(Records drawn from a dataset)
=== Begin Enclosure ===
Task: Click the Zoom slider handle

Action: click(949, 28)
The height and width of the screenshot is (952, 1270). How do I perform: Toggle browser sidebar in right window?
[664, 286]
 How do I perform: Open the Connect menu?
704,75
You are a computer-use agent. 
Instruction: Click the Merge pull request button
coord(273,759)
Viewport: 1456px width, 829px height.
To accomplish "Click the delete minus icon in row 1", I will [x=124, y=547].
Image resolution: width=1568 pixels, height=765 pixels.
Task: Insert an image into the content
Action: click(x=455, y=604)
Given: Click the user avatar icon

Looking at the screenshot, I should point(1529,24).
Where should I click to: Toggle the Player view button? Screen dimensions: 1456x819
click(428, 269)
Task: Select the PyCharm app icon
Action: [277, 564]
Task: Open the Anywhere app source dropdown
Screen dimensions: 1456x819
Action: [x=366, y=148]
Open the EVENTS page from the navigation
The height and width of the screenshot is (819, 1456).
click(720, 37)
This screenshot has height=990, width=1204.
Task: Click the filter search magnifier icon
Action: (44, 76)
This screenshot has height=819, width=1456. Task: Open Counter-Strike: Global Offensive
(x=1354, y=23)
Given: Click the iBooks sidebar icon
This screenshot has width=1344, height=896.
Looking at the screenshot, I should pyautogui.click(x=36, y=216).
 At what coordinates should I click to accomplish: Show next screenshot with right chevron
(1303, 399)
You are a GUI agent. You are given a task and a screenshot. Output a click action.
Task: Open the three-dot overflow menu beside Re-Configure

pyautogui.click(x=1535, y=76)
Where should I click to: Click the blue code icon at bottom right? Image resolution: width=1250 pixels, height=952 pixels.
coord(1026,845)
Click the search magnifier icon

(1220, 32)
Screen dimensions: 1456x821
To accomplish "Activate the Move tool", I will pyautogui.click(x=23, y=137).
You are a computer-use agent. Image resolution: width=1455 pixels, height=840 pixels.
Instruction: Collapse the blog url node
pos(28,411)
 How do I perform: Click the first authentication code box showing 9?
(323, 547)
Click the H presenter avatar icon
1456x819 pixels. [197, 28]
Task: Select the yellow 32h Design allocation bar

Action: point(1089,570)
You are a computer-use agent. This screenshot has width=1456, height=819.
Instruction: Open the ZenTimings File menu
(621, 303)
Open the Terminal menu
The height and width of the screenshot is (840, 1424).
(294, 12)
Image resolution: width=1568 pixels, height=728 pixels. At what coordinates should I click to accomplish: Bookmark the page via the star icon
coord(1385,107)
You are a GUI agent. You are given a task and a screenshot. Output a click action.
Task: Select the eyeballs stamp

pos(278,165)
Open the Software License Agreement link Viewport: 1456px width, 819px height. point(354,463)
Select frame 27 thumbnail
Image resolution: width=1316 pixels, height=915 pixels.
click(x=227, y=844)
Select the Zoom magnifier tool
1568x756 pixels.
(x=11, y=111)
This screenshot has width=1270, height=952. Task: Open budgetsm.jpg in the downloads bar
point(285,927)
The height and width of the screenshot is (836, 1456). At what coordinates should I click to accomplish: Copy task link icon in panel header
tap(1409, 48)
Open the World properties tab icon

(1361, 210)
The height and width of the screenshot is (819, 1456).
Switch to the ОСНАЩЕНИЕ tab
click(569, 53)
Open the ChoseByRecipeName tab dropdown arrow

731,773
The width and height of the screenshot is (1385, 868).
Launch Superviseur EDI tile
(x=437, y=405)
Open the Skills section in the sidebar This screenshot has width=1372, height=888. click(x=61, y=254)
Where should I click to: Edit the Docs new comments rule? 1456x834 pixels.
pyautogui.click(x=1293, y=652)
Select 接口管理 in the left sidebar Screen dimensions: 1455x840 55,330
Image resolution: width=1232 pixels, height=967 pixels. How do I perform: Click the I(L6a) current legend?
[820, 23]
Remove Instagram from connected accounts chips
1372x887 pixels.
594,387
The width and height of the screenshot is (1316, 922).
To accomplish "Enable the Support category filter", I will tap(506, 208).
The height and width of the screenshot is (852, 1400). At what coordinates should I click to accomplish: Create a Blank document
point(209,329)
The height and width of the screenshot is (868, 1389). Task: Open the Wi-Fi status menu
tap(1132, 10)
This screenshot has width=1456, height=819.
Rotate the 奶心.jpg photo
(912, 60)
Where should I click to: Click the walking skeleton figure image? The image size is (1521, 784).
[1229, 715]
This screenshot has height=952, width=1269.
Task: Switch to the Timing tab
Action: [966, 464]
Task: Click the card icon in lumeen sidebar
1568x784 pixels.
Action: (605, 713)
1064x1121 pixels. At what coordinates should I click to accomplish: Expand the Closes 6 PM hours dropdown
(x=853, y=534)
=== End Enclosure ===
• **Exercise goal**: What is wanted is the complete set of entries, returned verbatim.

• **Task answer**:
Task: Click the Zoom slider handle

Action: click(949, 28)
The height and width of the screenshot is (952, 1270). How do I perform: Toggle browser sidebar in right window?
[664, 286]
 How do I perform: Open the Connect menu?
704,75
You are a computer-use agent. 
Instruction: Click the Merge pull request button
coord(273,759)
Viewport: 1456px width, 829px height.
To accomplish "Click the delete minus icon in row 1", I will [x=124, y=547].
Image resolution: width=1568 pixels, height=765 pixels.
Task: Insert an image into the content
Action: click(x=455, y=604)
Given: Click the user avatar icon

Looking at the screenshot, I should point(1529,24).
Where should I click to: Toggle the Player view button? Screen dimensions: 1456x819
click(428, 269)
Task: Select the PyCharm app icon
Action: [277, 564]
Task: Open the Anywhere app source dropdown
Screen dimensions: 1456x819
Action: [x=366, y=148]
Open the EVENTS page from the navigation
The height and width of the screenshot is (819, 1456).
click(720, 37)
This screenshot has height=990, width=1204.
Task: Click the filter search magnifier icon
Action: (44, 76)
This screenshot has height=819, width=1456. Task: Open Counter-Strike: Global Offensive
(x=1354, y=23)
Given: Click the iBooks sidebar icon
This screenshot has width=1344, height=896.
Looking at the screenshot, I should pyautogui.click(x=36, y=216).
 At what coordinates should I click to accomplish: Show next screenshot with right chevron
(1303, 399)
You are a GUI agent. You are given a task and a screenshot. Output a click action.
Task: Open the three-dot overflow menu beside Re-Configure

pyautogui.click(x=1535, y=76)
Where should I click to: Click the blue code icon at bottom right? Image resolution: width=1250 pixels, height=952 pixels.
coord(1026,845)
Click the search magnifier icon

(1220, 32)
Screen dimensions: 1456x821
To accomplish "Activate the Move tool", I will pyautogui.click(x=23, y=137).
You are a computer-use agent. Image resolution: width=1455 pixels, height=840 pixels.
Instruction: Collapse the blog url node
pos(28,411)
 How do I perform: Click the first authentication code box showing 9?
(323, 547)
Click the H presenter avatar icon
1456x819 pixels. [197, 28]
Task: Select the yellow 32h Design allocation bar

Action: point(1089,570)
You are a computer-use agent. This screenshot has width=1456, height=819.
Instruction: Open the ZenTimings File menu
(621, 303)
Open the Terminal menu
The height and width of the screenshot is (840, 1424).
(294, 12)
Image resolution: width=1568 pixels, height=728 pixels. At what coordinates should I click to accomplish: Bookmark the page via the star icon
coord(1385,107)
You are a GUI agent. You are given a task and a screenshot. Output a click action.
Task: Select the eyeballs stamp

pos(278,165)
Open the Software License Agreement link Viewport: 1456px width, 819px height. point(354,463)
Select frame 27 thumbnail
Image resolution: width=1316 pixels, height=915 pixels.
click(x=227, y=844)
Select the Zoom magnifier tool
1568x756 pixels.
(x=11, y=111)
This screenshot has width=1270, height=952. Task: Open budgetsm.jpg in the downloads bar
point(285,927)
The height and width of the screenshot is (836, 1456). At what coordinates should I click to accomplish: Copy task link icon in panel header
tap(1409, 48)
Open the World properties tab icon

(1361, 210)
The height and width of the screenshot is (819, 1456).
Switch to the ОСНАЩЕНИЕ tab
click(569, 53)
Open the ChoseByRecipeName tab dropdown arrow

731,773
The width and height of the screenshot is (1385, 868).
Launch Superviseur EDI tile
(x=437, y=405)
Open the Skills section in the sidebar This screenshot has width=1372, height=888. click(x=61, y=254)
Where should I click to: Edit the Docs new comments rule? 1456x834 pixels.
pyautogui.click(x=1293, y=652)
Select 接口管理 in the left sidebar Screen dimensions: 1455x840 55,330
Image resolution: width=1232 pixels, height=967 pixels. How do I perform: Click the I(L6a) current legend?
[820, 23]
Remove Instagram from connected accounts chips
1372x887 pixels.
594,387
The width and height of the screenshot is (1316, 922).
To accomplish "Enable the Support category filter", I will tap(506, 208).
The height and width of the screenshot is (852, 1400). At what coordinates should I click to accomplish: Create a Blank document
point(209,329)
The height and width of the screenshot is (868, 1389). Task: Open the Wi-Fi status menu
tap(1132, 10)
This screenshot has width=1456, height=819.
Rotate the 奶心.jpg photo
(912, 60)
Where should I click to: Click the walking skeleton figure image? The image size is (1521, 784).
[1229, 715]
This screenshot has height=952, width=1269.
Task: Switch to the Timing tab
Action: [966, 464]
Task: Click the card icon in lumeen sidebar
1568x784 pixels.
Action: (605, 713)
1064x1121 pixels. At what coordinates should I click to accomplish: Expand the Closes 6 PM hours dropdown
(x=853, y=534)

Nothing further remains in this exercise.